In-depth interviews were conducted with eight Swedish psychiatrists, focusing on their experiences of and views on compulsory treatment. In relation to this, issues about patient autonomy were also discussed. The interviews were analysed using a descriptive qualitative approach.
The answers focus on two main aspects of compulsory treatment. Firstly, deliberations about when and why it was justifiable to make a decision on involuntary treatment in a specific case. Here the cons and pros of ordering compulsory treatment were discussed, with particular emphasis on the consequences of providing treatment vs. refraining from ordering treatment. Secondly, a number of issues relating to background factors affecting decisions for or against involuntary treatment were also discussed. These included issues about the Swedish Mental Care Act, healthcare organisation and the care environment.

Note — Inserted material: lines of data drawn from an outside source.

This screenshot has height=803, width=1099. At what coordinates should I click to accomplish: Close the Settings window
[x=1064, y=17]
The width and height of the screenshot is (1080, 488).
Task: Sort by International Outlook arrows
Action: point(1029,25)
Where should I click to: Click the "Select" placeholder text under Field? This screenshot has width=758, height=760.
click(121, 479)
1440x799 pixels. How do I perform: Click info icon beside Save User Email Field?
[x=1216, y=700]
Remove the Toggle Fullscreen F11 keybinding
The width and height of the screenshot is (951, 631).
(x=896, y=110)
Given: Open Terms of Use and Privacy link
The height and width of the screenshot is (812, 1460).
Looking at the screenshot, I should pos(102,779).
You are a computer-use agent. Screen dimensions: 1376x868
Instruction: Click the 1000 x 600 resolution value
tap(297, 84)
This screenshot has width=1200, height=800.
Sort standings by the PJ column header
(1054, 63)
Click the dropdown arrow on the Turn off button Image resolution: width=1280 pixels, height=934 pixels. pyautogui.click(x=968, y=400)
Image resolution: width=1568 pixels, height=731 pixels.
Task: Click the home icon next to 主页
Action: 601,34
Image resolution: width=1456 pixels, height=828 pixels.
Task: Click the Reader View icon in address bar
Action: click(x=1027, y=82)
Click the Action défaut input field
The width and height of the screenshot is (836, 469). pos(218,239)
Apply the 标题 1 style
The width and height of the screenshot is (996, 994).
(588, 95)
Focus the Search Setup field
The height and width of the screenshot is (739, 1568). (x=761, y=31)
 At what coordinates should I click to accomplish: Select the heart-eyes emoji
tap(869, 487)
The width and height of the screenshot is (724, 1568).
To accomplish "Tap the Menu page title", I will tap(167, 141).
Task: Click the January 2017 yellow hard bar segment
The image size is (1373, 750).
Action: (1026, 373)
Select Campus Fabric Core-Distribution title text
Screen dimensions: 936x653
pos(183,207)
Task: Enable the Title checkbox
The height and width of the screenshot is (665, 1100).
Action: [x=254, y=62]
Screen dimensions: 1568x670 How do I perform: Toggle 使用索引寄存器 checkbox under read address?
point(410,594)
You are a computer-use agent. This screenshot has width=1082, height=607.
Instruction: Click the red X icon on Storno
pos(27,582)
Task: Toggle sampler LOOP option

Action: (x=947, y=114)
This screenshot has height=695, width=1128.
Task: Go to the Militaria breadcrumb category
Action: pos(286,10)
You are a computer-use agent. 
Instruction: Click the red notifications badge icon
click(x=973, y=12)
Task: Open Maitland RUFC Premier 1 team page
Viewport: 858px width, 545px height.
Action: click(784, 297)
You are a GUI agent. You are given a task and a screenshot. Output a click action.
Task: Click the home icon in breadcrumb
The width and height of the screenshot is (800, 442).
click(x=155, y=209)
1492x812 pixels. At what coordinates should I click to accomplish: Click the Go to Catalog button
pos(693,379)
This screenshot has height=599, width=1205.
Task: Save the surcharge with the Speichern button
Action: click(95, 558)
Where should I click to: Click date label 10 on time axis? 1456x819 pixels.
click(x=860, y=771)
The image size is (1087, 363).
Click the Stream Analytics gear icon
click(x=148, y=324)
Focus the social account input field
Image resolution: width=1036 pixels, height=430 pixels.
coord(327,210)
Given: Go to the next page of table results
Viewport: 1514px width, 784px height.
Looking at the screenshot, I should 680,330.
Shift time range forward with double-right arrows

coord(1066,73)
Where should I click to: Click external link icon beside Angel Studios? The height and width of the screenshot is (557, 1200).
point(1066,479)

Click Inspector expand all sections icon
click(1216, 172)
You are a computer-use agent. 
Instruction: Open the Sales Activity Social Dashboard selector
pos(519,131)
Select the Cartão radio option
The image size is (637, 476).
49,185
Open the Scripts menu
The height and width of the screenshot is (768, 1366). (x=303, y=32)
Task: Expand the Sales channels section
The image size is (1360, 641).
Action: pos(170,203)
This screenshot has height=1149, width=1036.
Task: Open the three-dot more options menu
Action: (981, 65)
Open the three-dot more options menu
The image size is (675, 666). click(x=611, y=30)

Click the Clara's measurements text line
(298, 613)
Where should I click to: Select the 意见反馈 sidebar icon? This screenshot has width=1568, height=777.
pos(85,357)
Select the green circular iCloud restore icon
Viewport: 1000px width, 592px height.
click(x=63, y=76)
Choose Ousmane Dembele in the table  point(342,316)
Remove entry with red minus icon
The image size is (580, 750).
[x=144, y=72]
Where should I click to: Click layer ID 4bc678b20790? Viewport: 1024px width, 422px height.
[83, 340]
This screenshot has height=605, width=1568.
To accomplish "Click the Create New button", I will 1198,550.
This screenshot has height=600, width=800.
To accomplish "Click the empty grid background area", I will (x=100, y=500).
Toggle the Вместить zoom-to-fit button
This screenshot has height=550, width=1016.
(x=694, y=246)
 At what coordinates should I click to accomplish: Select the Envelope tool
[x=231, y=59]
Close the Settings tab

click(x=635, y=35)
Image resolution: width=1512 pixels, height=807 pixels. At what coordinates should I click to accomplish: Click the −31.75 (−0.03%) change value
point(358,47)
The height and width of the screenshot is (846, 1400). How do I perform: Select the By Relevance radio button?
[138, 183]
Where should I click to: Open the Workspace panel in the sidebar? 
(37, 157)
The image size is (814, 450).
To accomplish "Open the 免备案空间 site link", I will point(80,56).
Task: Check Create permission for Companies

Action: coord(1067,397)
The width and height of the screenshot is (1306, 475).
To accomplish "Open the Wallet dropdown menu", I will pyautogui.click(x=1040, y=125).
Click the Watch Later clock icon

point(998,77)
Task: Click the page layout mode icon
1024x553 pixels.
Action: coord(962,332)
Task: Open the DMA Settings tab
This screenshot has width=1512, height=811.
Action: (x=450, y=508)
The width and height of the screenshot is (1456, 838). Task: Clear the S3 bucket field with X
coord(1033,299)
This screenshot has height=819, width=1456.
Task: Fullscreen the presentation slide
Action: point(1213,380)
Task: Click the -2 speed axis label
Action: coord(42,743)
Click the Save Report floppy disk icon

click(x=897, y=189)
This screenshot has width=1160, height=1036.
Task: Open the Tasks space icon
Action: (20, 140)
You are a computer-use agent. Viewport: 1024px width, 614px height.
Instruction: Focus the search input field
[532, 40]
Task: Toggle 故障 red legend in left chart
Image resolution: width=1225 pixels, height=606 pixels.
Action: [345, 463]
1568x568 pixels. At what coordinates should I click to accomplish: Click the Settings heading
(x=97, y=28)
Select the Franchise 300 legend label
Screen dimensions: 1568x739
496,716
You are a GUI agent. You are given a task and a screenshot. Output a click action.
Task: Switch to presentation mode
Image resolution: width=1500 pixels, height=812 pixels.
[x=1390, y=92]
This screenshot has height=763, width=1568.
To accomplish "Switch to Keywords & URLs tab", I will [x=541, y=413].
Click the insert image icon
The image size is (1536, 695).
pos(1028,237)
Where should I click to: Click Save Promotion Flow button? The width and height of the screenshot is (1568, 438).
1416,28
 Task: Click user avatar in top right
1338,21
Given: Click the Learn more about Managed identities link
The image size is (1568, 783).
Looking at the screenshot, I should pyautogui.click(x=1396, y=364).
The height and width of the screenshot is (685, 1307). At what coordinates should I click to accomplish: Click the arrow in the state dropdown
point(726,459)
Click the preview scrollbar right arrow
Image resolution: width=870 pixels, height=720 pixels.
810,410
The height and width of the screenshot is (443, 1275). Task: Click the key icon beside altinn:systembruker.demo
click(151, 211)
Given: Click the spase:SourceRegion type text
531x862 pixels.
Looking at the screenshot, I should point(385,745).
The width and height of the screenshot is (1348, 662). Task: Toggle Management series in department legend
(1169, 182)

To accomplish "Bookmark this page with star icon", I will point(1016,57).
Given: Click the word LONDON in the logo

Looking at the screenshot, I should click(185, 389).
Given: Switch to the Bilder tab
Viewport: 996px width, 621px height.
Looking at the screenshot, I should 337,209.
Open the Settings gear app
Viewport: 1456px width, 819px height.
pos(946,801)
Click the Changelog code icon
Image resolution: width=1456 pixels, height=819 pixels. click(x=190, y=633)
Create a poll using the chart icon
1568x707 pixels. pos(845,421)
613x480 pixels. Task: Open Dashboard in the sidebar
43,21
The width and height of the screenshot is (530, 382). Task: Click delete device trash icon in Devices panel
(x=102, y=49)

Involuntary treatment was generally seen as an unwanted exception to standard care. The respondents’ judgments about involuntary treatment were typically in line with Swedish law on the subject. However, it was also argued that the law leaves room for individual judgments when making decisions about involuntary treatment. Much of the reasoning focused on the consequences of ordering involuntary treatment, where risk of harm to the therapeutic alliance was weighed against the assumed good consequences of ensuring that patients received needed treatment. Cases concerning suicidal patients and psychotic patients who did not realise their need for care were typically held as paradigmatic examples of justified involuntary care. However, there was an ambivalence regarding the issue of suicide as it was also argued that risk of suicide in itself might not be sufficient for justified involuntary care. It was moreover argued that organisational factors sometimes led to decisions about compulsory treatment that could have been avoided, given a more patient-oriented healthcare organisation.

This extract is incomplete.